James thought about it.

"She tells me what the herbs are for. What they do." He paused. "She says me body already kens how to breathe, it just needs to be reminded."

Anthony looked at the window.

The shutters cracked two fingers, as they always were now. The air in the room lighter than it had been in years. Cooler, cleaner, the particular quality of air that didn't cost anything to breathe.

Six years.

Six years of that chair and that sound and that window sealed tight, and it took her four days.

He kept his face still. Set the thought somewhere he could examine it later, when he was alone and there was no one watching his expression.

"Do ye like her?" James asked.

Anthony looked back at him.

James was watching him with the unsettling directness he'd had since he was old enough to form questions.

There was no guile in it. There never was with James. Just the simple, devastating honesty of a child who hadn't yet learned that some questions were better left unasked.

He'll be a problem when he's older.

Anthony felt a brief warm flicker of something he didn't name.

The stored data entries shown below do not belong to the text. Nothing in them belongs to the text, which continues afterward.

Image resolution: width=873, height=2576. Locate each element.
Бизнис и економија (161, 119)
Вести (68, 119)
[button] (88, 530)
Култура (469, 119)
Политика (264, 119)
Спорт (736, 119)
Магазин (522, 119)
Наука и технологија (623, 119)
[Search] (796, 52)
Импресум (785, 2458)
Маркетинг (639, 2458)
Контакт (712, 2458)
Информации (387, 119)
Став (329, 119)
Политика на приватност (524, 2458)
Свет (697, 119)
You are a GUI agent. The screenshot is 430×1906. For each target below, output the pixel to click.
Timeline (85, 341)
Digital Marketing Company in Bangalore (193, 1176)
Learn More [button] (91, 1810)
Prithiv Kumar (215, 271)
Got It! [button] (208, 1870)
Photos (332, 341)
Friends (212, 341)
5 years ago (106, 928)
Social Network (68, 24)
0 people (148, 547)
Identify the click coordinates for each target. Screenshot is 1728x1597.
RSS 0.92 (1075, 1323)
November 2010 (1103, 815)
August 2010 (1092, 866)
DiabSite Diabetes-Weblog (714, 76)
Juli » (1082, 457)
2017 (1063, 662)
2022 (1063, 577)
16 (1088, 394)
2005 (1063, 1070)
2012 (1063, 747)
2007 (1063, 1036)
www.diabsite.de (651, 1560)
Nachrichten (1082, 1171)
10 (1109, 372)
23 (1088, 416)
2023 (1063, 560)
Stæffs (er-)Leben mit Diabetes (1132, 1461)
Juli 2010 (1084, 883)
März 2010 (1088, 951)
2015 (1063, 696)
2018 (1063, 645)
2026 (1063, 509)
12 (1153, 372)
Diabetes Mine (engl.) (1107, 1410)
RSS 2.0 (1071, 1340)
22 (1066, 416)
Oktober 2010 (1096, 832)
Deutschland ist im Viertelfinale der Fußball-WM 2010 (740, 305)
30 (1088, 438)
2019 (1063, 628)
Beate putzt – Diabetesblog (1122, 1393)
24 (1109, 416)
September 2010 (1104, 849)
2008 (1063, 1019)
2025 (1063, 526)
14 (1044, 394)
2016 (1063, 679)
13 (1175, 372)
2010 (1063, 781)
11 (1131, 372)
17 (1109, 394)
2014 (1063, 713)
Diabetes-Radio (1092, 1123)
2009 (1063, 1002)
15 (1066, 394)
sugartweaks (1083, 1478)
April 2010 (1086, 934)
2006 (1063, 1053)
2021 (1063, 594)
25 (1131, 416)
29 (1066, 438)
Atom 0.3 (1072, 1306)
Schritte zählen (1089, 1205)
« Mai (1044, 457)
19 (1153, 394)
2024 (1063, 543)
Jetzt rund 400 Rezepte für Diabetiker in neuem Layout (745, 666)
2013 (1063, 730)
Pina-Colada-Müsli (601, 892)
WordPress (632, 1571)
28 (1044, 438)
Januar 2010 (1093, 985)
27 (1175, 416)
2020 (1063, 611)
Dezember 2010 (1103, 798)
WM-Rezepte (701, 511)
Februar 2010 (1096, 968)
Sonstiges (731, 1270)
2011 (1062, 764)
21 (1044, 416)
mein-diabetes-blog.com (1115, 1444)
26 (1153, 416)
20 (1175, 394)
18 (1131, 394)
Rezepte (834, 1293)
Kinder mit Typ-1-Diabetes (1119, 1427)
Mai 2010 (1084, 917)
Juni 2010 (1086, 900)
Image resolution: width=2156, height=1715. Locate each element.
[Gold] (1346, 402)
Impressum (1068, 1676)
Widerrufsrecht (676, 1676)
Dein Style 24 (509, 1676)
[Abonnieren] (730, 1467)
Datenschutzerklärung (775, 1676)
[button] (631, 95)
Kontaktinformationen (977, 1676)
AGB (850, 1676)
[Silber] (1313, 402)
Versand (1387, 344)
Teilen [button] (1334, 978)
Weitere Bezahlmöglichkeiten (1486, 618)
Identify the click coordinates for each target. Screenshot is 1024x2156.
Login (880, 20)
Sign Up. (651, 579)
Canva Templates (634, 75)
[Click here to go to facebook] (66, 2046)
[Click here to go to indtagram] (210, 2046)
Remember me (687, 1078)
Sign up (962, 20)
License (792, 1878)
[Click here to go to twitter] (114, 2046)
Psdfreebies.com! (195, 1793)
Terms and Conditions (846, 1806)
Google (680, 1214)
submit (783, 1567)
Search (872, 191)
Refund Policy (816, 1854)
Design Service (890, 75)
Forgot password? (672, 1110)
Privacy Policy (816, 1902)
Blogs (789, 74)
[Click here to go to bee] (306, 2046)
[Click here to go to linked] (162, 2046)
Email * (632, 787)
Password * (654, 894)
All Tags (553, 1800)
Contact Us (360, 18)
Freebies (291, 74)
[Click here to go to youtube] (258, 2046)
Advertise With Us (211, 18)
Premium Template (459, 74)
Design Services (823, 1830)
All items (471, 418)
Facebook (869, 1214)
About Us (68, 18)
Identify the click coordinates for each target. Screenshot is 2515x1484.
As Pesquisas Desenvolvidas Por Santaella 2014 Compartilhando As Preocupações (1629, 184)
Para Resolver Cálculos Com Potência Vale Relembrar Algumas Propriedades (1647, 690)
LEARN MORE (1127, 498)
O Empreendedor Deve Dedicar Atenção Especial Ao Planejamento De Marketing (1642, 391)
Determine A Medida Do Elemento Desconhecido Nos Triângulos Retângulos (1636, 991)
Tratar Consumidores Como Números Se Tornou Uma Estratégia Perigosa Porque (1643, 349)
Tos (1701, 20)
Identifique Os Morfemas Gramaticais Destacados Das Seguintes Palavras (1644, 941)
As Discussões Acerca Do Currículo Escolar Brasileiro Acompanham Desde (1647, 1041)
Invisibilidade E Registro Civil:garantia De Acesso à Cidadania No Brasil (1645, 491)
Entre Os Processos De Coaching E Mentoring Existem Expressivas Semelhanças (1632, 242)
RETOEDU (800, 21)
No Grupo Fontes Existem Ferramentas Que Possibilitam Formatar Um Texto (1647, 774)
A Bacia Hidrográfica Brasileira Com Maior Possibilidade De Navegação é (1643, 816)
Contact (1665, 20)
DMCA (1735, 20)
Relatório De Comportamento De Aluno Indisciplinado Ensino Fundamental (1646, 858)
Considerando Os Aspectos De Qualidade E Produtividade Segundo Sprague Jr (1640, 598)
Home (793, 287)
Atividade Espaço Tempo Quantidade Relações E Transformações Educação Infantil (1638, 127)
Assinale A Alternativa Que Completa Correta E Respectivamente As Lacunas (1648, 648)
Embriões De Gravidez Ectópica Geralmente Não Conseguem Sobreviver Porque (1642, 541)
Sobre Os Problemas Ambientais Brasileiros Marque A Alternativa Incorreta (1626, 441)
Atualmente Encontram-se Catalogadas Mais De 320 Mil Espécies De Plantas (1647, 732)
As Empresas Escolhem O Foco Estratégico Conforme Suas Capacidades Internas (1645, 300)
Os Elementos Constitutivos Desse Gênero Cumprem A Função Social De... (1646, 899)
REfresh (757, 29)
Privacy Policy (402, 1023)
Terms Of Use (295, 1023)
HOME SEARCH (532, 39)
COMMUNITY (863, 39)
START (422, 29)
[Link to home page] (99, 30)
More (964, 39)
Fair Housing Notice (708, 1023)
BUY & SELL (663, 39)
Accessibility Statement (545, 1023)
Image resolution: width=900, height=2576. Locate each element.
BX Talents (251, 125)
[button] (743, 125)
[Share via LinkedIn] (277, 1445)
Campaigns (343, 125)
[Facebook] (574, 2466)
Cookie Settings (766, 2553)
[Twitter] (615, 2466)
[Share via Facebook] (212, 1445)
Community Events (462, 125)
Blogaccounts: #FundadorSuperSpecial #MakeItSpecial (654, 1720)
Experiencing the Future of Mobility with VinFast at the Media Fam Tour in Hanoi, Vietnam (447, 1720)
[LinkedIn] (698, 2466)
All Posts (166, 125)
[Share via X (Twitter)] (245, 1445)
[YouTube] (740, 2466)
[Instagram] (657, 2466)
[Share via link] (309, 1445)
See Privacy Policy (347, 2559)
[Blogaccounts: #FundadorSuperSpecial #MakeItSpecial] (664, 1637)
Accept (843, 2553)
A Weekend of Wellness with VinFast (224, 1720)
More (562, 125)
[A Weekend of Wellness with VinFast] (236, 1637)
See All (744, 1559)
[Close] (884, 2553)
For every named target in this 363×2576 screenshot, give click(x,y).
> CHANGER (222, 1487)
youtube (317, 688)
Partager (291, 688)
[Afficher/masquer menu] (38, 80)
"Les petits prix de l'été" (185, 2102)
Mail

"She heals ye well," Anthony said.

"That's nae what I asked."

"Aye. It is."

James considered this with the expression of a six-year-old who had decided not to argue the point out loud and was reserving the right to return to it.

Anthony recognized the expression. He'd been on the receiving end of it before. He'd also been the one making it, thirty years ago, at a man who was no longer here to see where it had ended up.

The boy has his grandfather's patience.

God help us all.

"Fox doesnae like Callum," James offered.